## Information given
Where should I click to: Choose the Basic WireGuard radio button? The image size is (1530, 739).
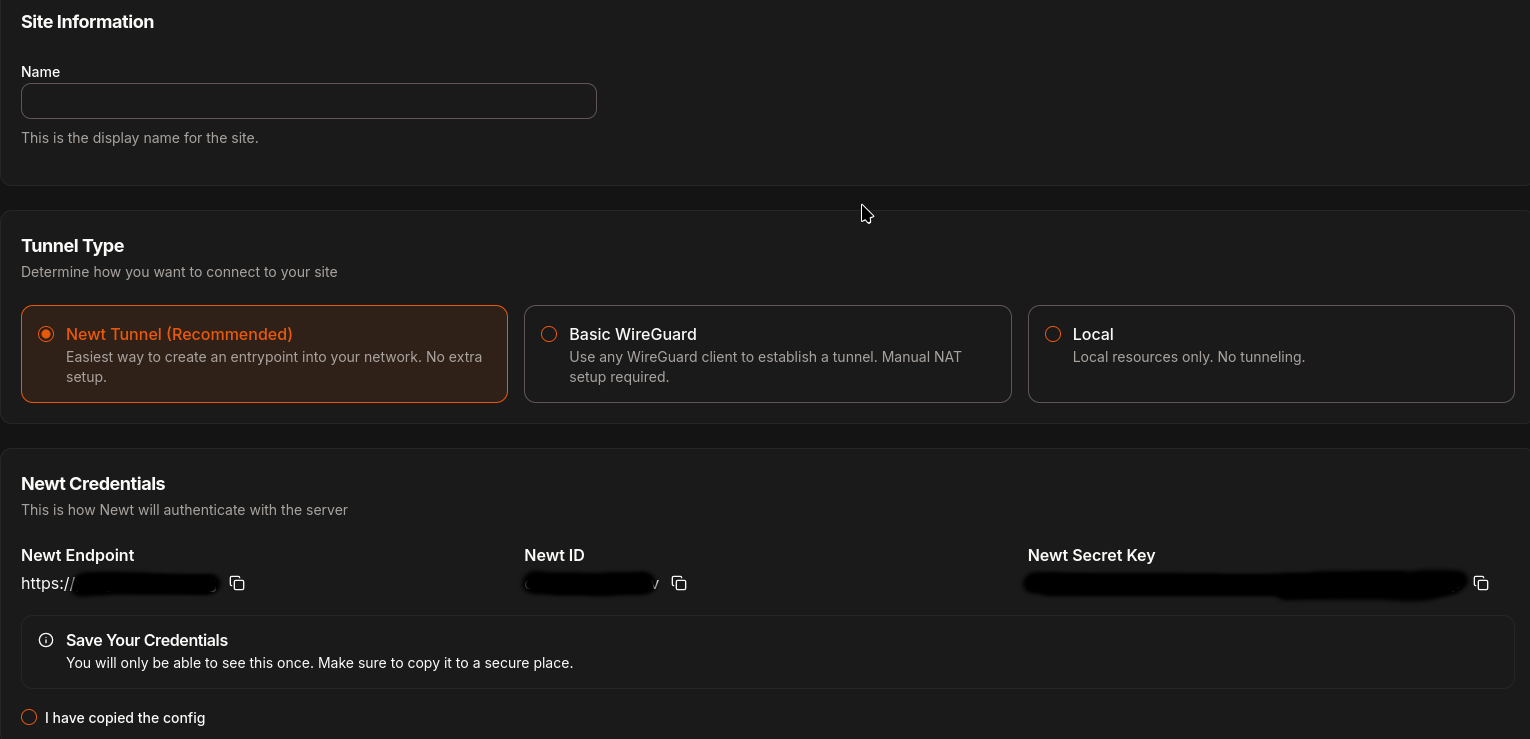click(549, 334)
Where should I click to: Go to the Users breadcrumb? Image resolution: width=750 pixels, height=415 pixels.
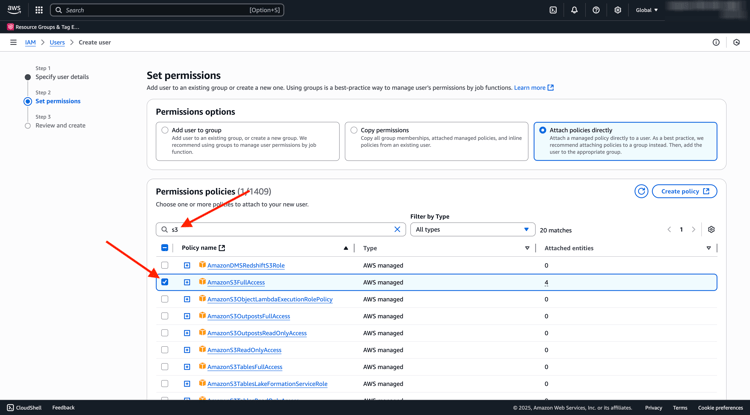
---
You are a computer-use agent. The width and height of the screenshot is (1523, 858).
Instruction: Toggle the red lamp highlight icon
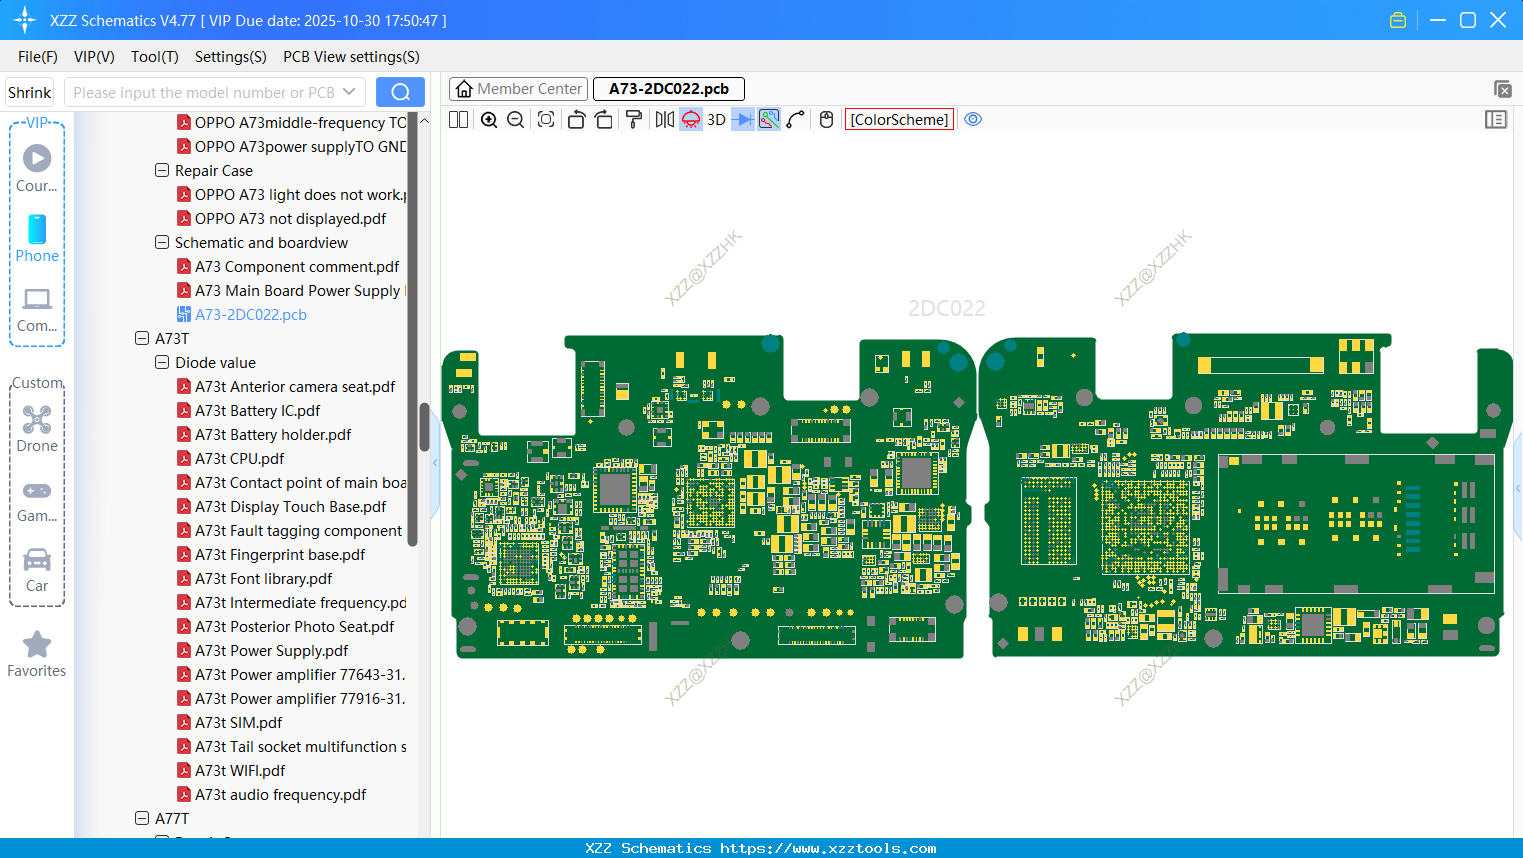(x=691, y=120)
* * *
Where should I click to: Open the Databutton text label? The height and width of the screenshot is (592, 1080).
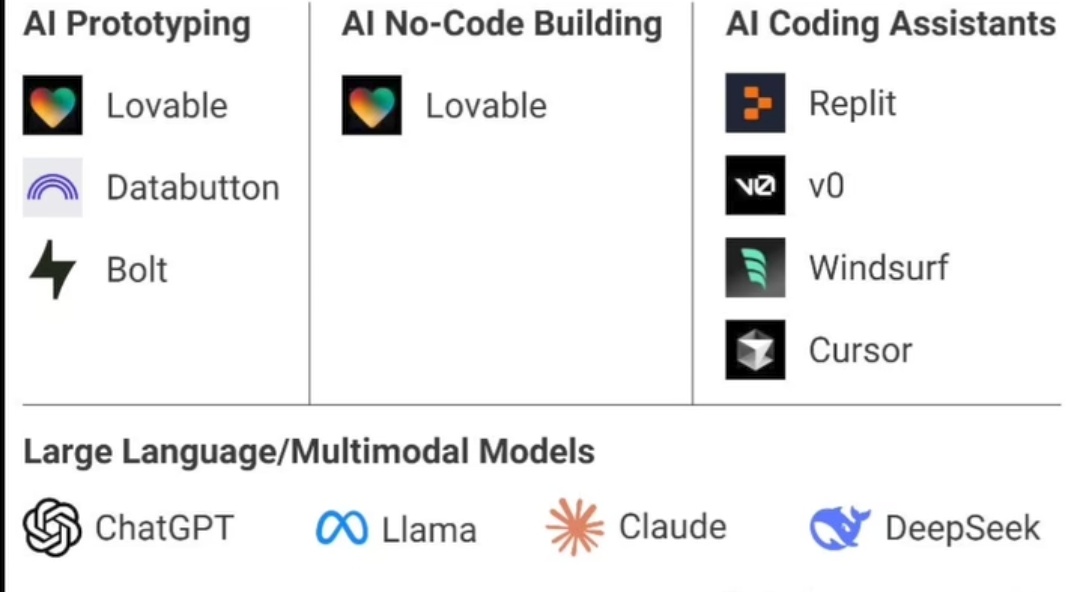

## Work required
Starting at the line containing "Where should I click to: Choose" and stopping at the line containing "Where should I click to: Go", output every line above exactly, both ends included, with pictures omitted.

## Exercise output
Where should I click to: Choose the Basic WireGuard radio button? The image size is (1530, 739).
click(549, 334)
Where should I click to: Go to the Users breadcrumb? Image resolution: width=750 pixels, height=415 pixels.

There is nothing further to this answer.